И ведь вопрос-то действительно есть. На стороне белых было все, чтобы победить красных: образование и военный опыт офицерских кадров, техническая и идейная помощь со стороны западных держав, живая сила (немалая часть народа шла за белыми генералами), но в итоге именно они-то и потерпели сокрушительное поражение. Чего же им в конечном итоге недостало, чтобы одержать победу над красными?
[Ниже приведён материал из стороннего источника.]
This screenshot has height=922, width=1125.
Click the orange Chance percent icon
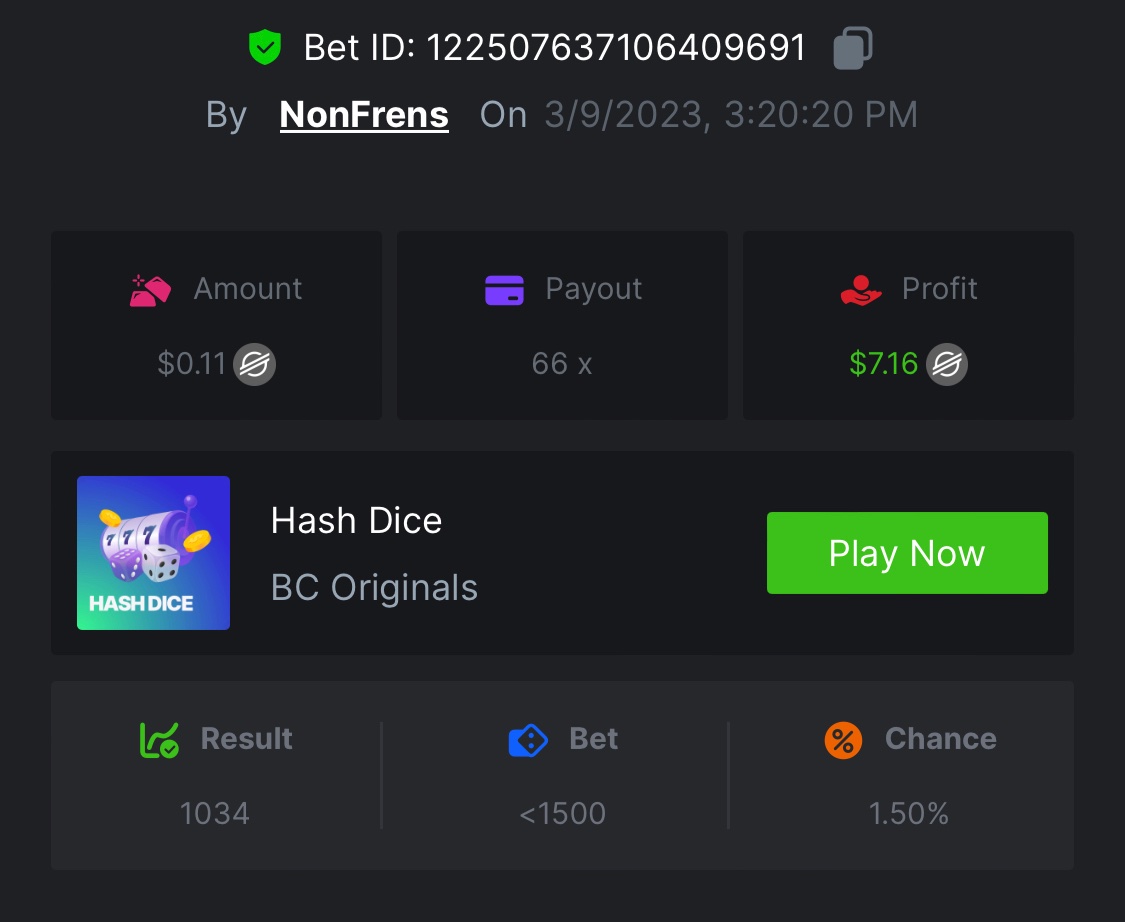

Как мне представляется, к ответу на этот вопрос вплотную подошел Михаил Булгаков в своей «Белой гвардии». Подошел и. отступил. Его герои, честные, интеллигентные белые офицеры с пониманием отнеслись к стремлению большевиков сменить изживший себя строй, но одновременно с этим, как показал Михаил Афанасьевич, пренебрежение со стороны адептов нового строя к вечным устоям русской жизни воспринималось ими как социальная катастрофа с тяжелейшими последствиями для России. Книга была советской цензурой запрещена и ушла из общественной жизни, но писателя эта мысль не отпускала, и он пишет пьесу «Дни Турбиных», которая сразу же приобрела оглушительное общественное звучание. Вот как написал об этом событии Вс. Иванов в письме М. Горькому в 1926 году: «Белую гвардию» разрешили. Я полагаю, пройдет месяца три, а потом ее снимут. Пьеса бередит совесть, а это жестоко. И хорошо ли, не знаю». Против пьесы поднялся весь советский идеологический бомонд, от А. Луначарского до советского графа А. Толстого. И ее бы сняли с подмостков, да выяснилось, что вопрос, сформулированный выше, в не меньшей степени, чем Булгакова, волнует Сталина. И вождь раз за разом, накануне каждого театрального сезона, проводит секретное решение политбюро ЦК о разрешении ее показа на сцене. Сам Сталин смотрел «Дни Турбиных» около двух десятков раз, что по сей день поражает театральных критиков.